Stored dataset items:

■ ■ ■

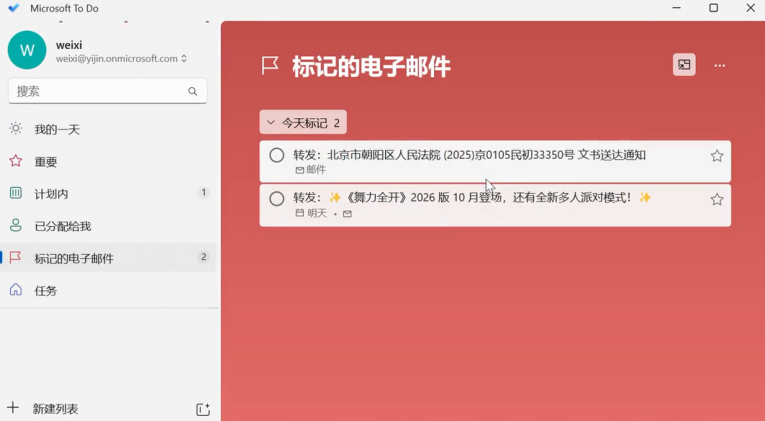This screenshot has height=421, width=765.
Task: Open the three-dot list options menu
Action: coord(719,66)
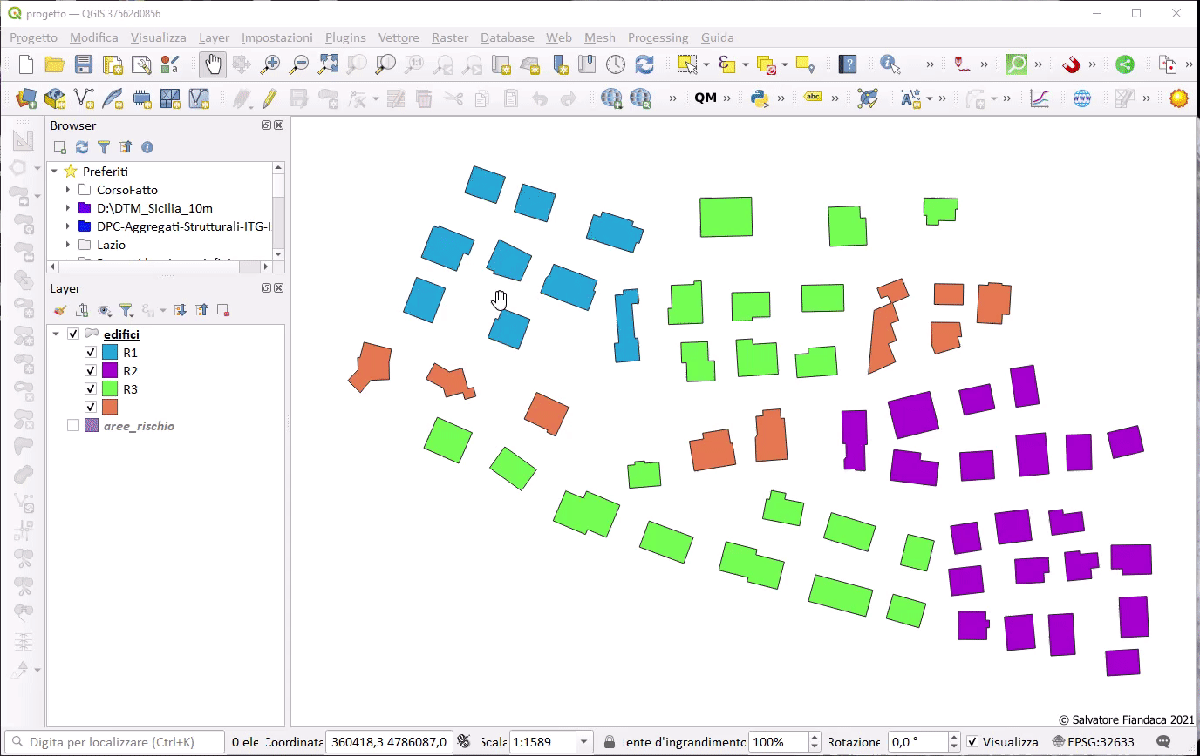The height and width of the screenshot is (756, 1200).
Task: Activate the Identify Features tool
Action: pyautogui.click(x=889, y=64)
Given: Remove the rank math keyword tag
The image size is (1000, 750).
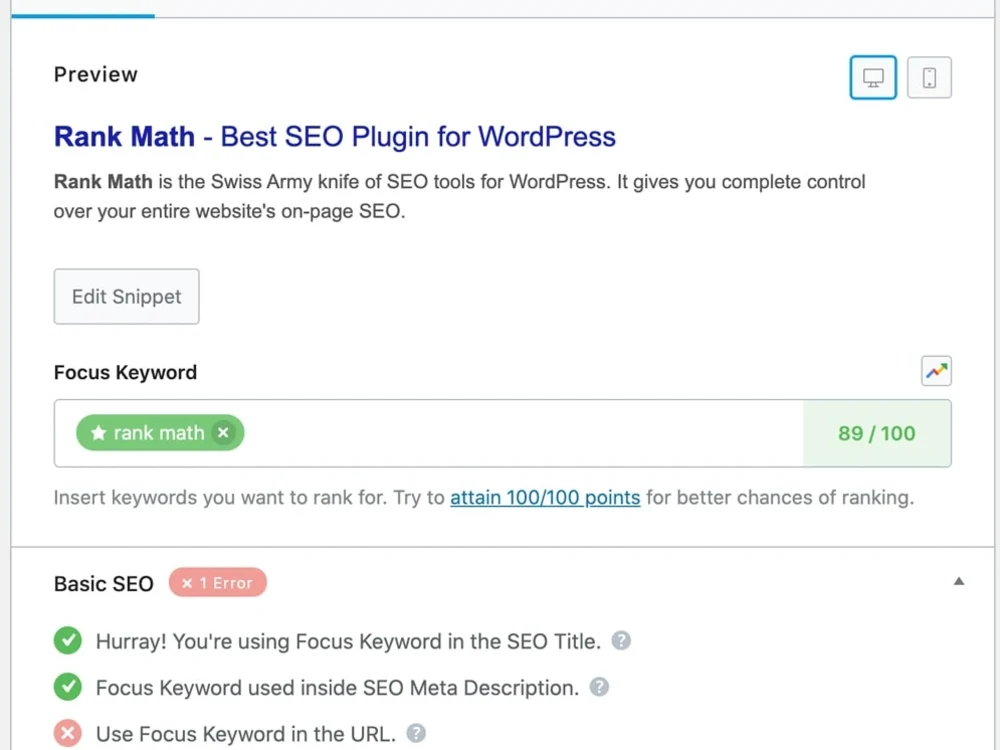Looking at the screenshot, I should (223, 433).
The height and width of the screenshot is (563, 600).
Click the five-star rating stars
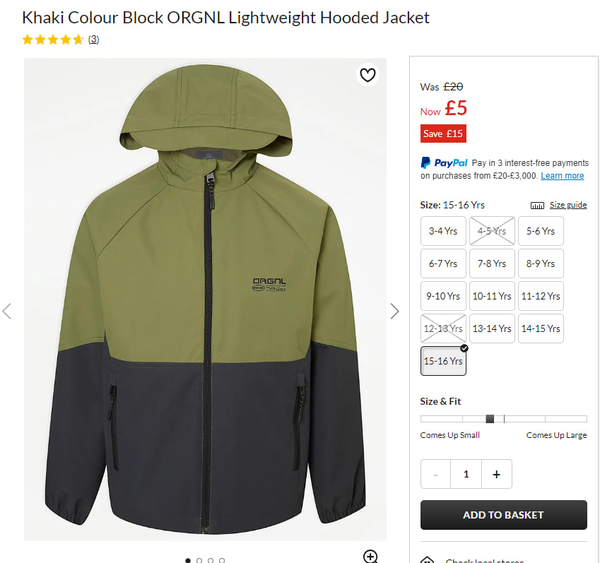pyautogui.click(x=53, y=39)
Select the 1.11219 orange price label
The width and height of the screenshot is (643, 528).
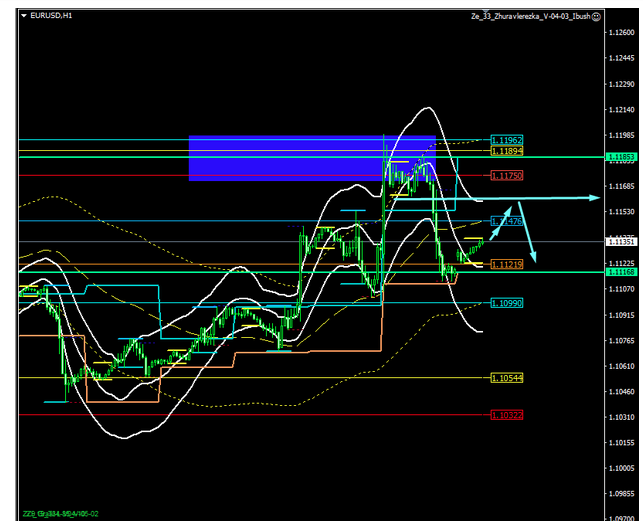(507, 264)
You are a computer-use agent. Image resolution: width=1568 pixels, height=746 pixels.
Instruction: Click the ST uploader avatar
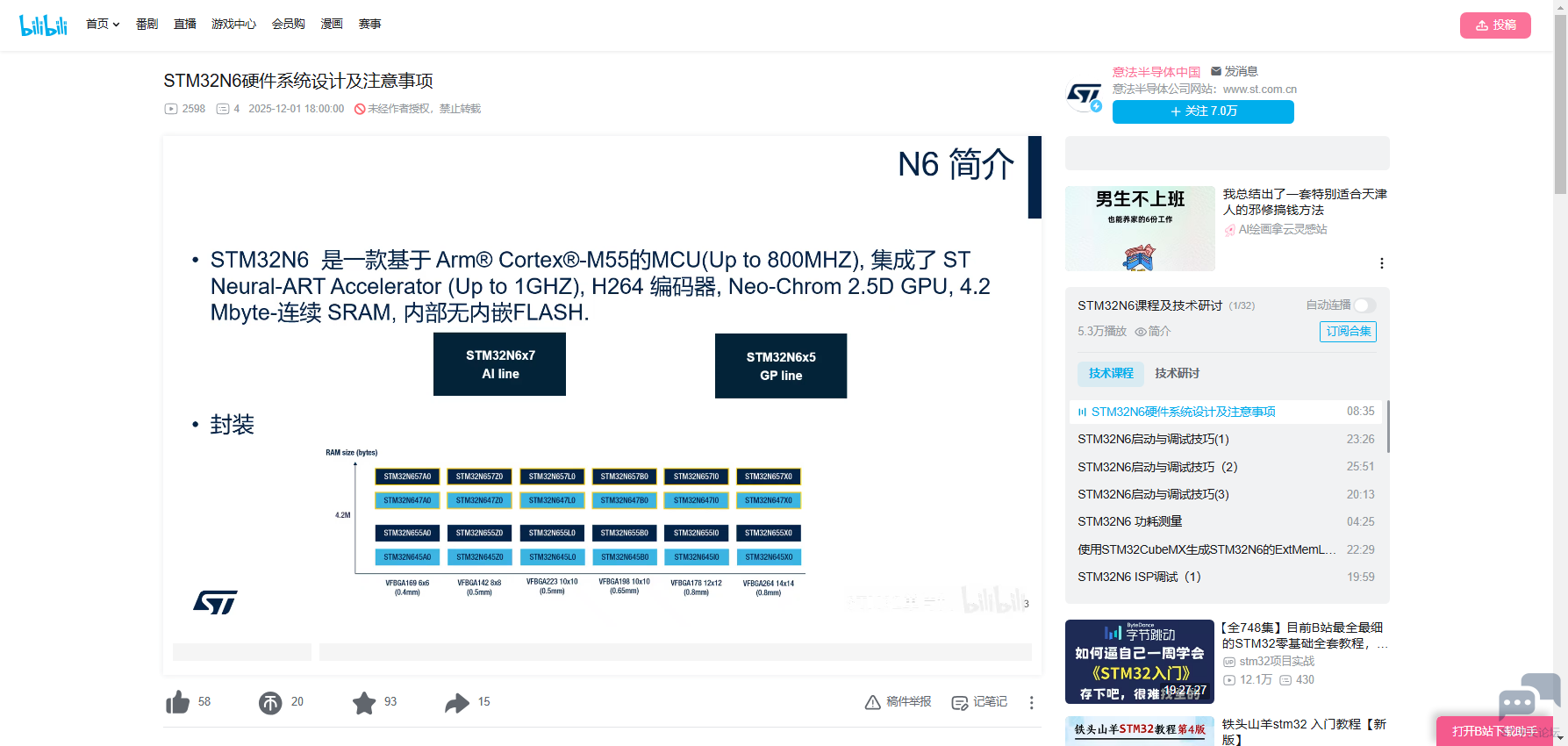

■ ■ ■

Problem to solve
Copy every one of the records above word for word, leaving out the pictures.

Answer
This screenshot has height=421, width=765.
Task: Open the three-dot list options menu
Action: coord(719,66)
The height and width of the screenshot is (756, 1200).
Task: Activate the Identify Features tool
Action: pyautogui.click(x=889, y=64)
Given: Remove the rank math keyword tag
The image size is (1000, 750).
Looking at the screenshot, I should (223, 433).
The height and width of the screenshot is (563, 600).
Click the five-star rating stars
pyautogui.click(x=53, y=39)
Select the 1.11219 orange price label
The width and height of the screenshot is (643, 528).
(507, 264)
You are a computer-use agent. Image resolution: width=1568 pixels, height=746 pixels.
Instruction: Click the ST uploader avatar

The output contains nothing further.